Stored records
────────────────────

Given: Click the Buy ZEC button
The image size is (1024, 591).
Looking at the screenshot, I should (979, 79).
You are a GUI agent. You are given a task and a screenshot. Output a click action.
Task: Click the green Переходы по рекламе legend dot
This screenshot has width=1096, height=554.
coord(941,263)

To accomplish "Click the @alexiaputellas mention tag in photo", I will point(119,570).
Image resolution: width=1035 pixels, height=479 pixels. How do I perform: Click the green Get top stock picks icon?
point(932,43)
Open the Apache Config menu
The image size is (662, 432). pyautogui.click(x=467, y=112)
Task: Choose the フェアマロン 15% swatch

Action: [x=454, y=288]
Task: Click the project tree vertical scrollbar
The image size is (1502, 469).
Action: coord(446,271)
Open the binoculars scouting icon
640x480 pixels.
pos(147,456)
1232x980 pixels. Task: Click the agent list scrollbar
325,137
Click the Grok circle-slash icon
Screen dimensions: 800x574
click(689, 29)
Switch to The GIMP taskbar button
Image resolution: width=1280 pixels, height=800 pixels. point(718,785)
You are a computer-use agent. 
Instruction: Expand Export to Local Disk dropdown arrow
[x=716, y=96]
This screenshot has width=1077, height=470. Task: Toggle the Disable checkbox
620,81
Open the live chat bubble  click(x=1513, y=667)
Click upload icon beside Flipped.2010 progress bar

────────────────────

◆ WHAT YOU NEED TO DO ◆
Copy down the entries exactly, leaving out no line.

◆ REPLY ◆
Given: Click the Buy ZEC button
The image size is (1024, 591).
Looking at the screenshot, I should (979, 79).
You are a GUI agent. You are given a task and a screenshot. Output a click action.
Task: Click the green Переходы по рекламе legend dot
This screenshot has width=1096, height=554.
coord(941,263)

To accomplish "Click the @alexiaputellas mention tag in photo", I will point(119,570).
Image resolution: width=1035 pixels, height=479 pixels. How do I perform: Click the green Get top stock picks icon?
point(932,43)
Open the Apache Config menu
The image size is (662, 432). pyautogui.click(x=467, y=112)
Task: Choose the フェアマロン 15% swatch

Action: [x=454, y=288]
Task: Click the project tree vertical scrollbar
The image size is (1502, 469).
Action: coord(446,271)
Open the binoculars scouting icon
640x480 pixels.
pos(147,456)
1232x980 pixels. Task: Click the agent list scrollbar
325,137
Click the Grok circle-slash icon
Screen dimensions: 800x574
click(689, 29)
Switch to The GIMP taskbar button
Image resolution: width=1280 pixels, height=800 pixels. point(718,785)
You are a computer-use agent. 
Instruction: Expand Export to Local Disk dropdown arrow
[x=716, y=96]
This screenshot has width=1077, height=470. Task: Toggle the Disable checkbox
620,81
Open the live chat bubble  click(x=1513, y=667)
Click upload icon beside Flipped.2010 progress bar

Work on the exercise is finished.